The following patents are representative of seismic visualization techniques in the prior art. U.S. Pat. No. 6,215,499 teaches a method for projecting poststack 3-D data onto curved surfaces. U.S. Pat. No. 6,141,622 teaches the display of a semblance parameter or attribute obtain from a time and spatial data cell. U.S. Pat. No. 6,012,018 teaches the derivation of a seismic attribute from processed, e.g. stacked, seismic data and correlating the seismic attribute to a specific physical characteristic of the subsurface region.
U.S. Pat. No. 5,930,730, teaches a visualization method utilizing a 2-D color map wherein multiple parameterizations of a 3-D dataset such as semblance, true dip azimuth, and true dip estimates are mapped to correspond to one of the three variables of hue, saturation and lightness. This would allow the interpreter to visualize multiple parameterizations on a single 2-D map.
U.S. Pat. No. 5,671,344 teaches a method of generating surface slices through a 3-D volume, wherein visualization of data from the 3-D volume is made along a surface within the volume, such as a lithologic formation boundary.
U.S. Pat. No. 5,432,895, teaches a virtual reality imaging system in which a user can view objects and phenomena within a multidimensional space, from a user defined point or along a user defined path.
Thus generally the prior art focuses on visualization techniques for poststack data. In any event, whether poststack or prestack, one drawback to the methods of the prior art is that data characteristics are lost as data is condensed into a single number or attribute, such as coherence or variance.

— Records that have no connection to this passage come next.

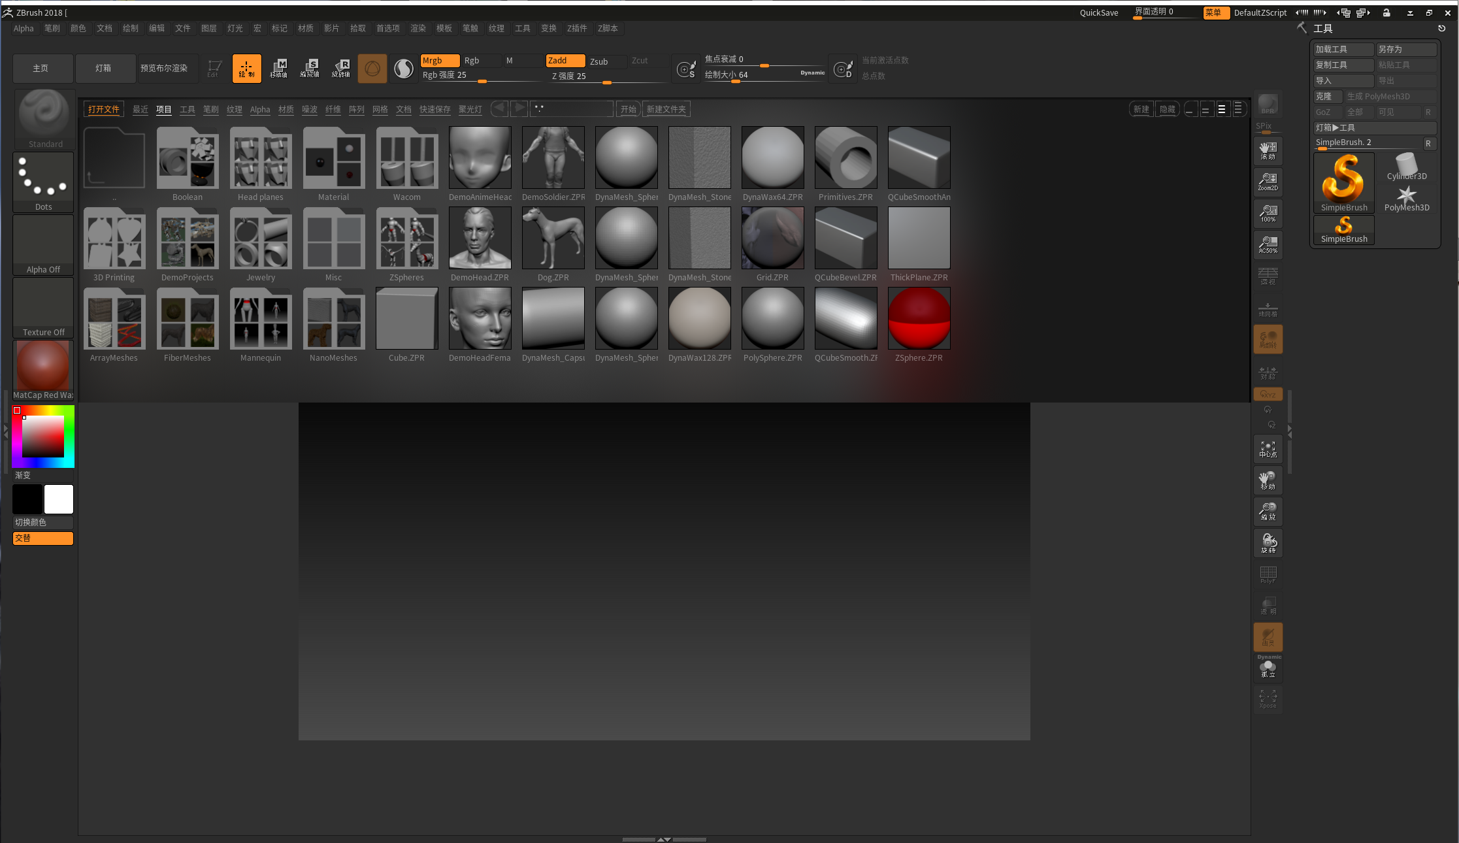Click the Zoom2D icon in the right sidebar

1268,182
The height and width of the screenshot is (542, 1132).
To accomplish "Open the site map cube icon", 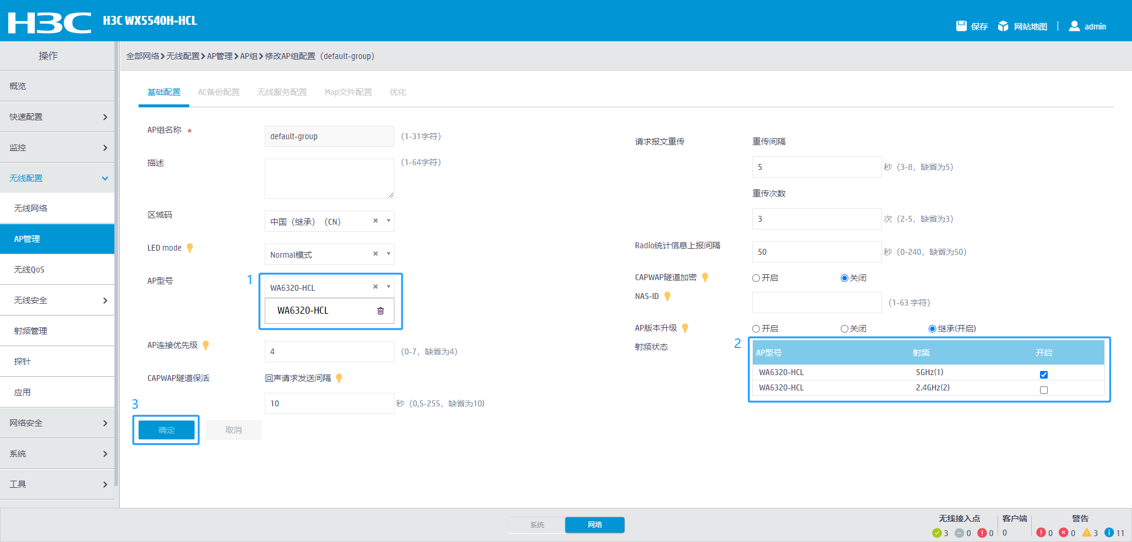I will [x=1003, y=26].
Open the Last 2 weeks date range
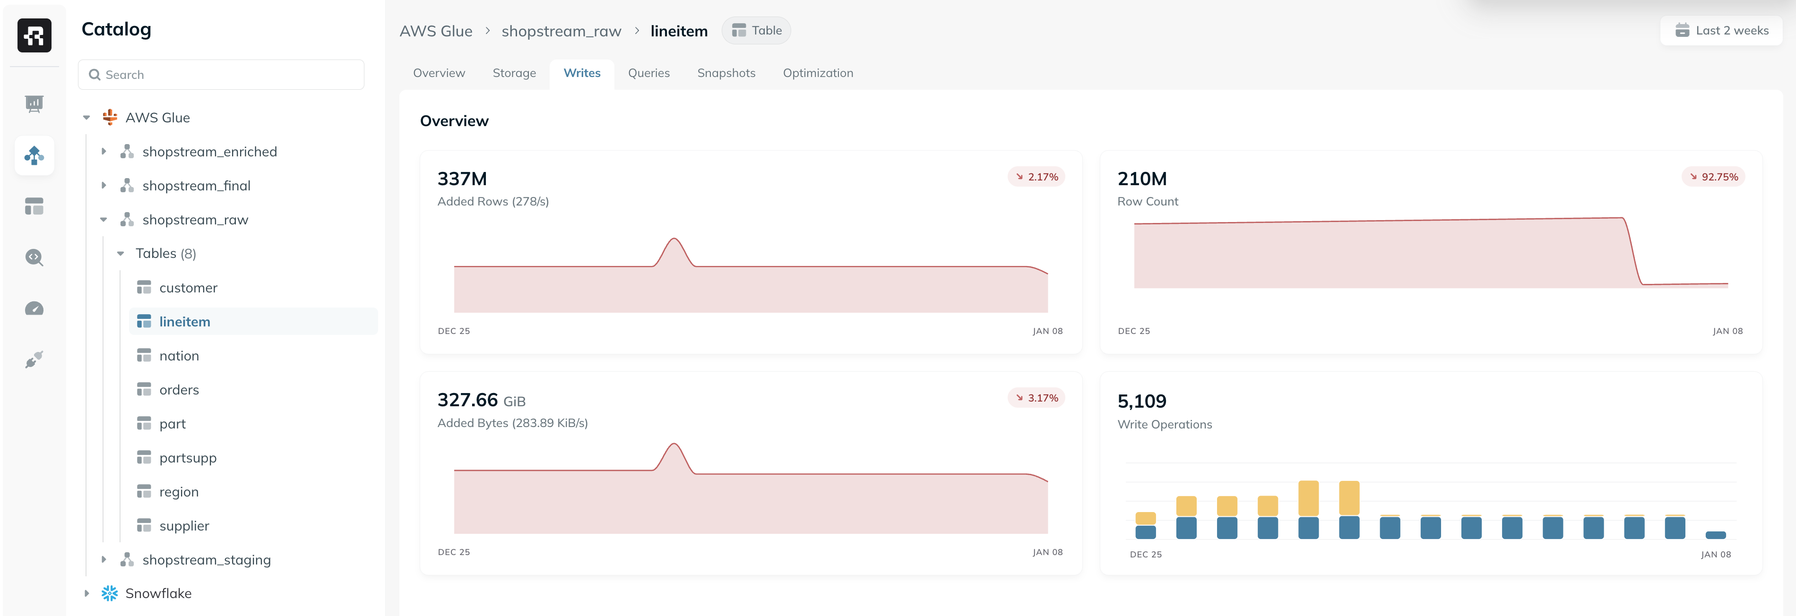1796x616 pixels. pos(1721,31)
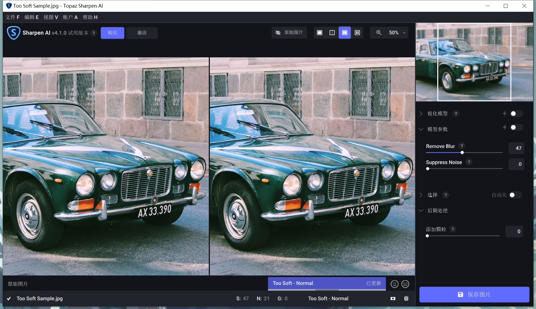
Task: Select the split view layout icon
Action: 332,33
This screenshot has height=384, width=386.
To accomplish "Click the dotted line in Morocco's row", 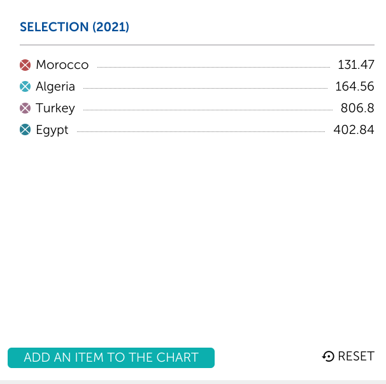I will [x=213, y=67].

While this attribute may be mapped, either by color, on a gray scale or by number, the process of deriving the attribute distills out information that is more amenable to visualization with the human eye such as, for example, signal to noise characteristics, reflector curvature, etc. Another drawback to these prior art visualization techniques is that they do not provide the geophysicist with the capability to view prestack seismic data in plan view or in conjunction with other displays of seismic data such as, for example, structure maps. Rather, the actual seismic data continues to be displayed vertically as a function of time or depth without additional dimensions that would allow the geophysicist more insight into subsurface characteristics.

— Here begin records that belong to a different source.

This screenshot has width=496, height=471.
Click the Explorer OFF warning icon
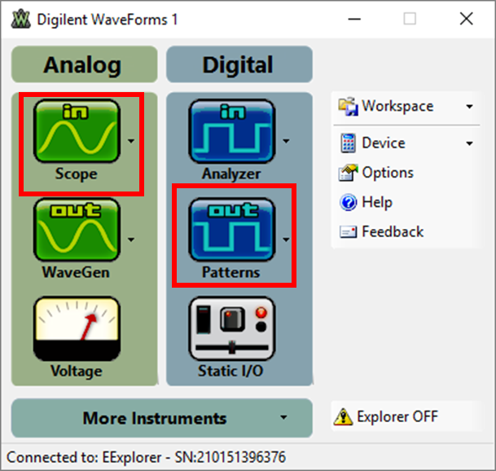click(x=343, y=417)
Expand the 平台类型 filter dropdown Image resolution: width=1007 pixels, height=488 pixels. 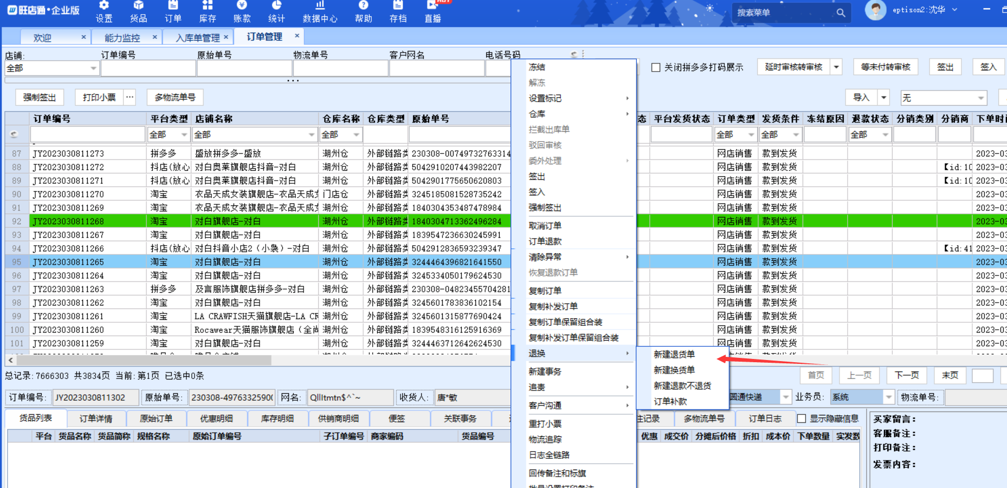pos(184,134)
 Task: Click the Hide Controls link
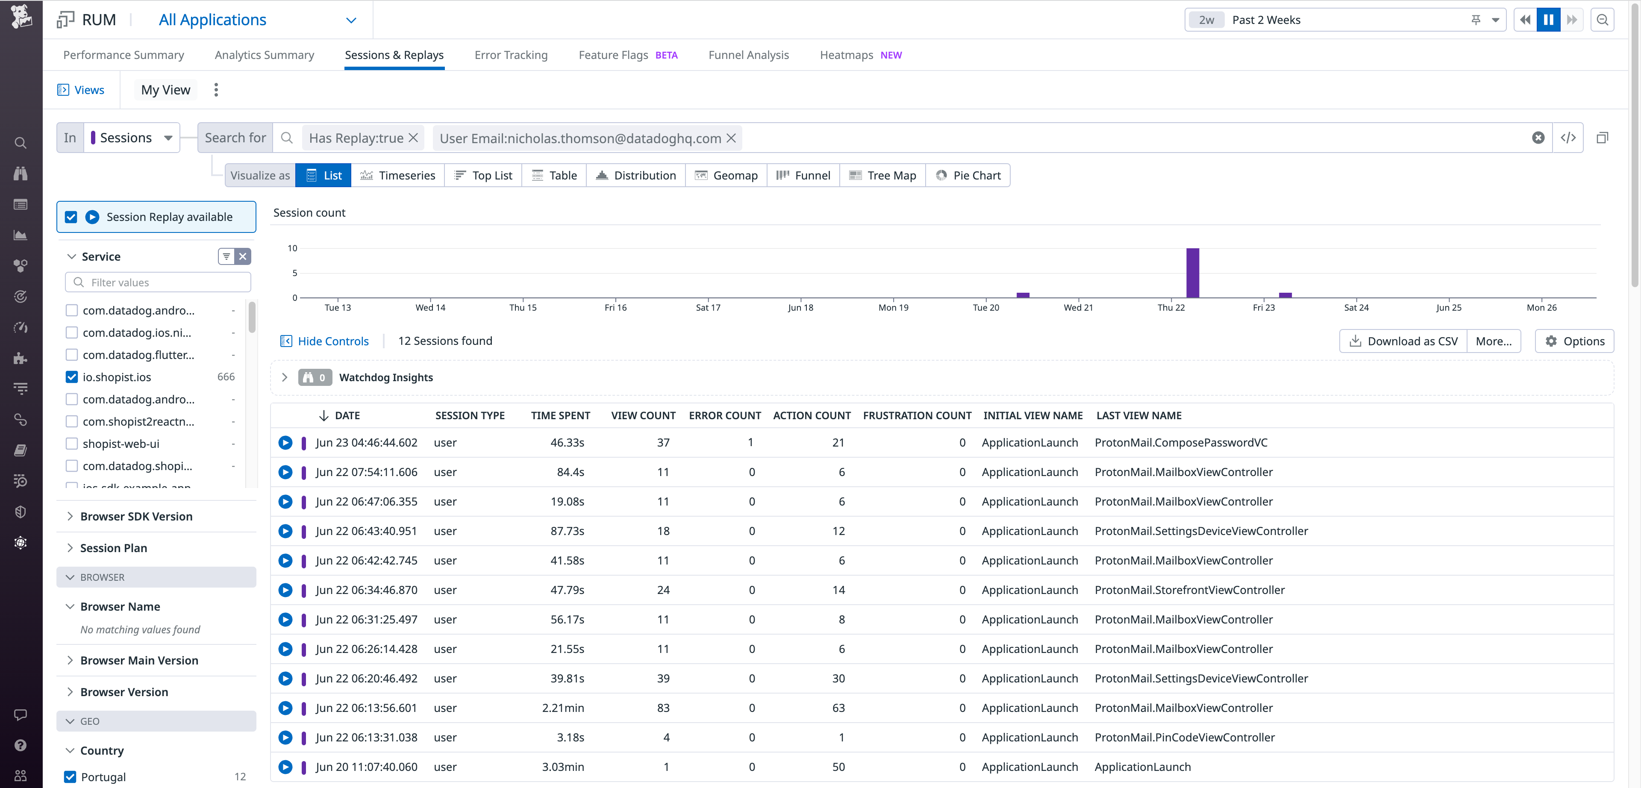pos(333,341)
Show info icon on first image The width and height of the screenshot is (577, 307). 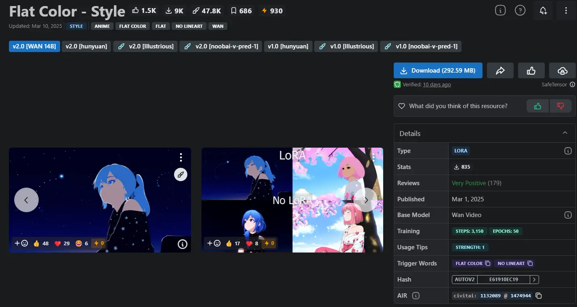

It is therefore desirable for a processor or interpreter to use visualization techniques to do such things as, for example, view data in a multidimensional plan view during the creation of a velocity model to determine areas of adequate and inadequate velocity determinations. Such a method would permit visualization of a seismic survey simultaneously across the surface of a structure, particularly in the case of prestack data. It would also be desirable for such persons to view this prestack data in conjunction with the subsurface structure with which the data is associated utilizing a method that could yield a correlation between the seismic data and the subsurface structure from which the data is extracted. For example, an AVO anomaly associated with structural closure such as a fault termination would be more prospective than an AVO anomaly without any structural closure. Thus, such capabilities would be desirable in order to view the effect of changes in parameters such as velocity field accuracy and AVO response.